五、序列分析:对KP9941的blaSHV DNA 的PCR扩增片段进行序列分析发现与blaSHV-1 DNA高度同源,第238位氨基酸为甘氨酸,未发生突变,其它blaSHV-ESBLs突变位点如39、69、104、164、205、237、240、244、265、276均未见改变。
对KP9941的blaCTX-M-ESBLs的PCR扩增片段进行序列分析发现该序列中498bp片段与blaCTX-M-1同源性高达98%,共8个核苷酸改变,即A337G,T375C,G411A,T489G,T644G,T671C,T740A,G810C。
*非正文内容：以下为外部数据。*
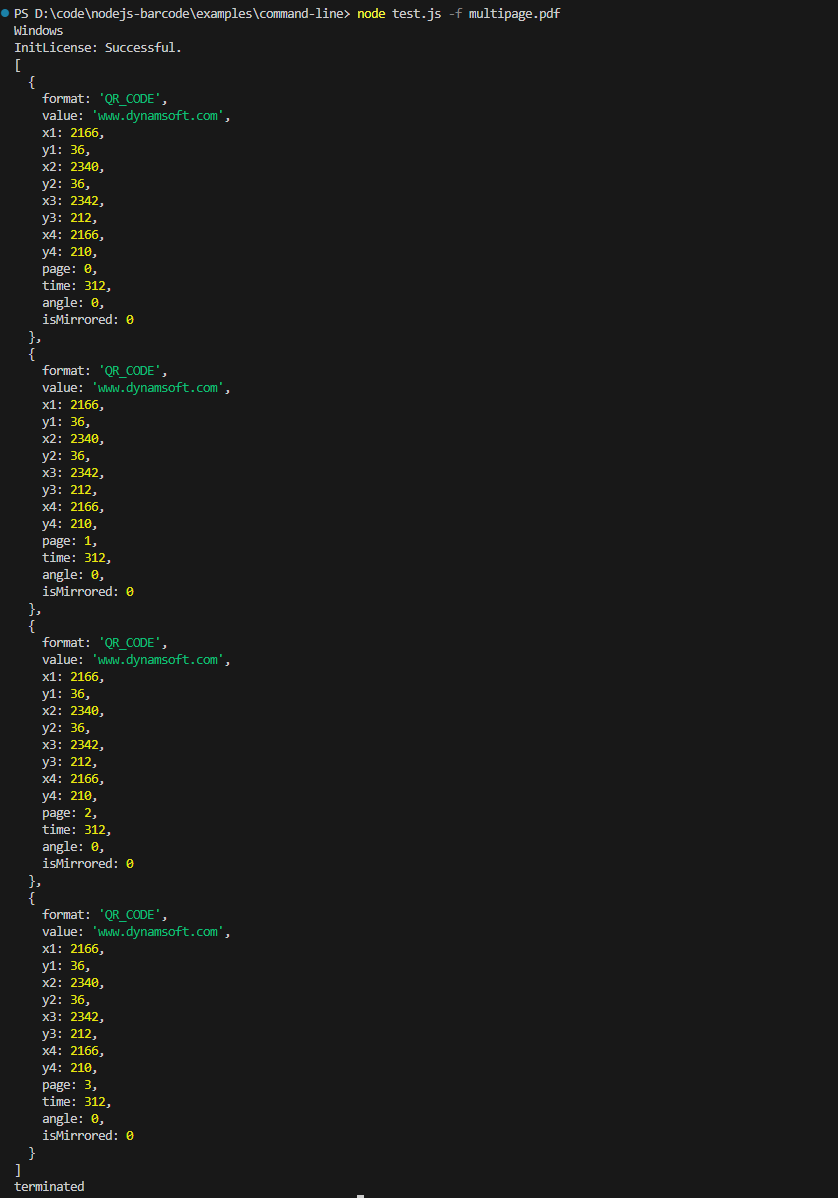
Task: Click the array's opening square bracket
Action: pyautogui.click(x=17, y=65)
与blaCTX-M-12同源性高达99%,仅有1个核苷酸改变G810C(附图)。
氨基酸序列分析表明KP9941的CTX-M-ESBLs与CTX-M-12的同源性最高,达99%,仅有一个氨基酸改变,即A250P,第250位丙氨酸(A)被苯丙氨酸(P)替代。
该CTX-M-ESBLs与CTX-M-3氨基酸序列的同源性是98%,4个核苷酸不同引起2个氨基酸替代即N92S(N,门冬酰胺),和A250P。
与CTX-M-1氨基酸序列的同源性为97%,有4个氨基酸替代即N92S,D117N(D,门冬氨酸),S143A和A250P。
总之,KP9941的blaCTX-M-ESBLs与CTX-M亚组1(如CTX-M-1,CTX-M-3,CTX-M-12)同源性最高,达97%~99%,属于CTX-M亚组1。
与CTX-M亚组2(CTX-M-2,CTX-M-4,Toho-1等CTX-M亚组3(Toho-2,CTX-M-13等)和CTX-M亚组4(CTX-M-8)的同源性在68%~86%之间。
讨论自1983年德国首次报导分离出产ESBLs的克雷伯菌以来,ESBLs目前已发现100多种。
国内细菌耐药性监测,上海地区1988~1998年内肺炎克雷伯菌对头孢噻肟和头孢他定耐药的菌株从2%和13%上升为31%和33%。
世界发现的产ESBLs的肺炎克雷伯菌以SHV-ESBLs为主,亦有TEM-ESBLs等其它类型。
blaSHV-ESBLs是由相应的广谱酶基因blaSHV-1衍生而来,在国外报道的blaSHV-ESBLs中,绝大多数都有G238S位点的突变,该点对扩大β-内酰胺酶的活性区、增加酶与底物的亲和力、降低Km值都有重要意义。
本次对一株多重耐药的肺炎克雷伯菌KP9941进行三种ESBLs的研究,未发现存在TEM DNA,发现存在SHV DNA。
用PCR-RFLP方法分析KP9941的blaSHV DNA,未发现G238S位点的突变,blaSHV DNA的序列分析发现与blaSHV-1高度一致,并证实238位为甘氨酸。
其它blaSHV-ESBLs 突变位点如39、69、104、164、205、237和240位均未见改变。
SHV-ESBLs目前已发现近30种,我国曾报道过产SHV-2型ESBLs的聚团肠杆菌。
近年来,非TEM、非SHV型ESBLs 种类数量不断增加,包括CTX-M、PER,VEB等类型[3,8,13]。